Renowned for its acute mental health care, APHA described the hospital as an exemplar in providing innovative approaches to the continuum of psychiatric care inside and outside the hospital setting. APHA added that the closure comes in the wake of health insurance companies pocketing an average $2 billion a year in record profits from people’s annual premiums, as well as $3.5 billion in ‘management fees’ — short-changing private hospitals by more than $1 billion a year, refusing to pay for the care of insured patients in full.
“The irony of a highly respected psychiatric hospital closing when the federal government says mental health is a priority should not be lost on anyone. It makes a mockery of such claims,” Heffernan said. “This announcement is bitterly disappointing for patients, staff, private psychiatrists and the management of Toowong because it was entirely avoidable. Many hospitals, including Toowong, took the unprecedented step of opening their books to the federal government over a year ago to demonstrate the failure of insurance companies to pay for the care of insured patients in full.”

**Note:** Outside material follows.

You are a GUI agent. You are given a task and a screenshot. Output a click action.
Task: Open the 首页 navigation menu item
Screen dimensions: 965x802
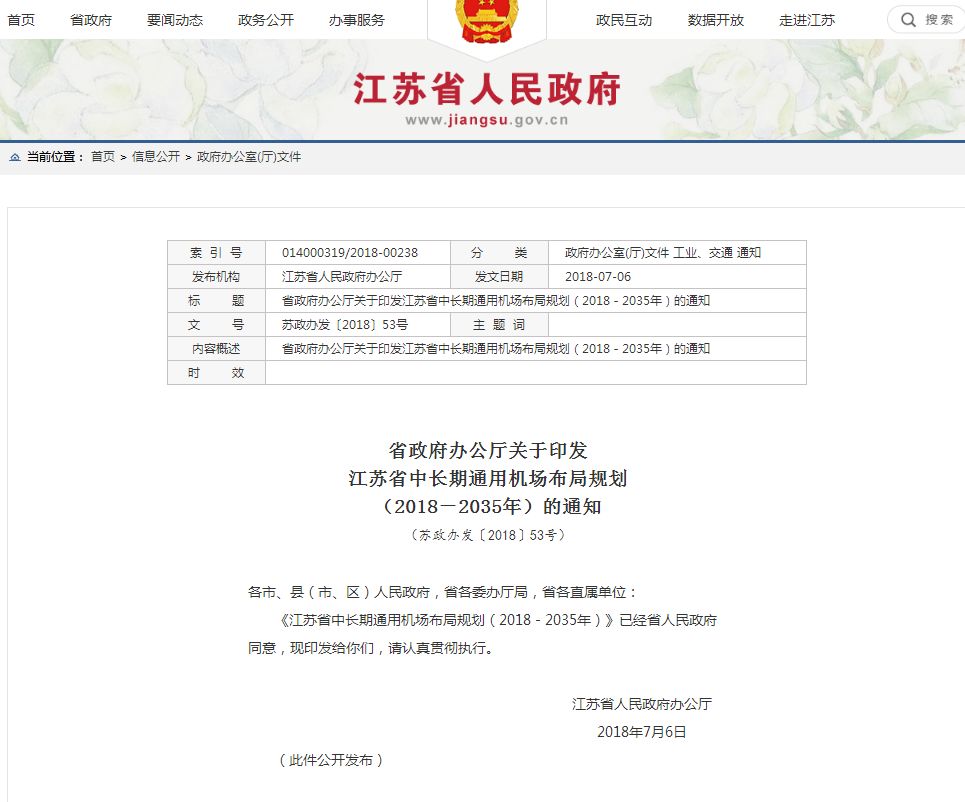tap(21, 20)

Heffernan said the federal government “point-blank refused to act”, stating, “Its Private Hospital Viability Health Check, released last November, failed to produce so much as a thought bubble, let alone any willingness to act.”
Heffernan said that “Butler’s recent public commentary acknowledging the issues comes too little, too late for Toowong and many others.” He added that over the last few years 20 private hospitals have closed entirely, while more than 70 services in other private hospitals — notable maternity and mental health units — have been permanently cancelled.

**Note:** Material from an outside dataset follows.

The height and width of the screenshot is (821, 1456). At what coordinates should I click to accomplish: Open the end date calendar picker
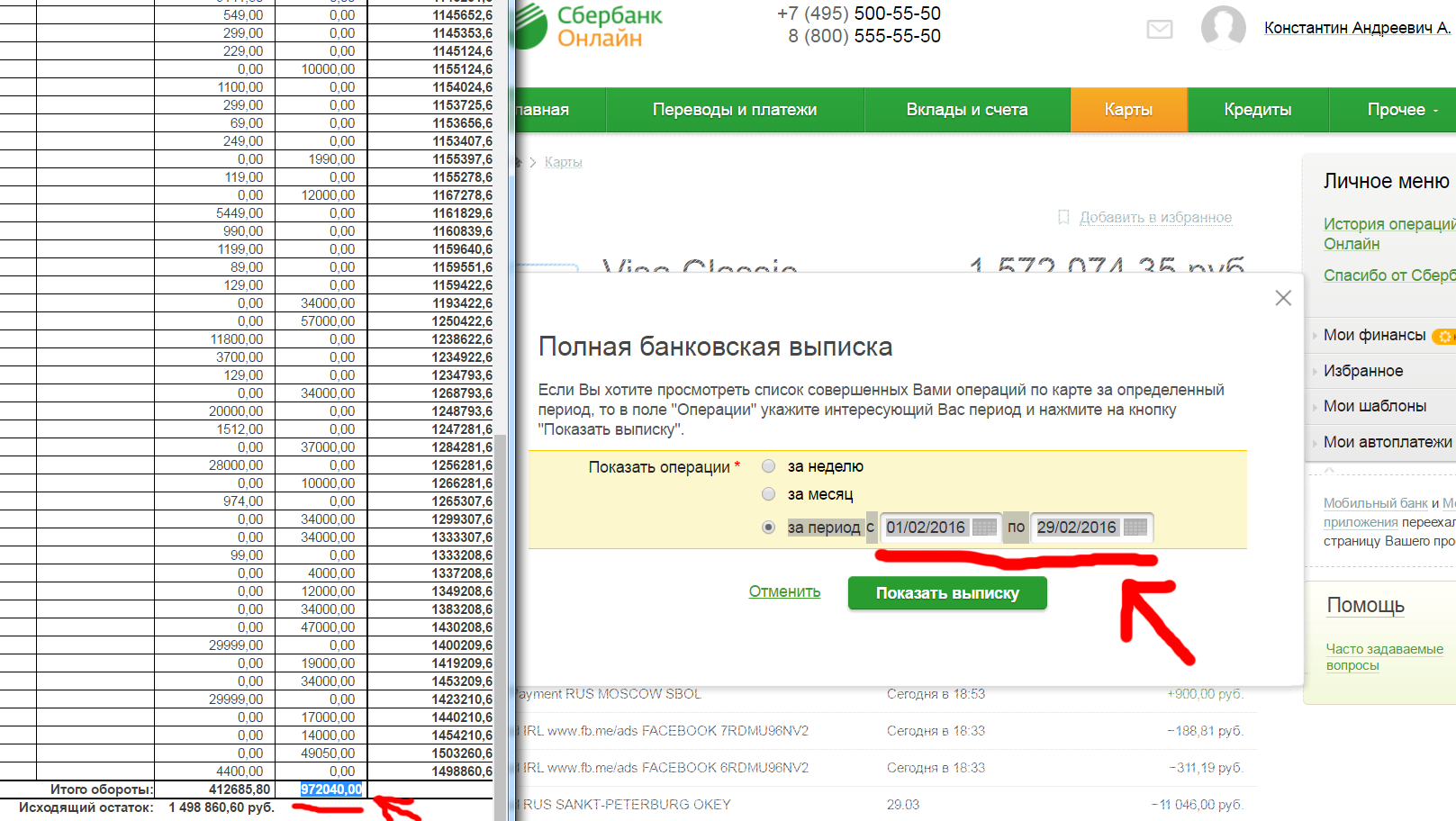pyautogui.click(x=1135, y=528)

“Make no mistake, Toowong’s closure is due to insurance company greed and the federal government’s failure to act to fix the failed, abuse-riddled funding model,” Heffernan said. “The human toll is very real. From today, the 3000 patients that Toowong treats each year will need to make other arrangements, while 154 dedicated specialist hospital staff will be looking for new jobs.”
Heffernan concluded, “Minister Butler must make good on his pledge to force the insurers to restore the traditional funding ratio to private hospitals of 88% from premiums, currently languishing at 83–84%. And he must do it now.”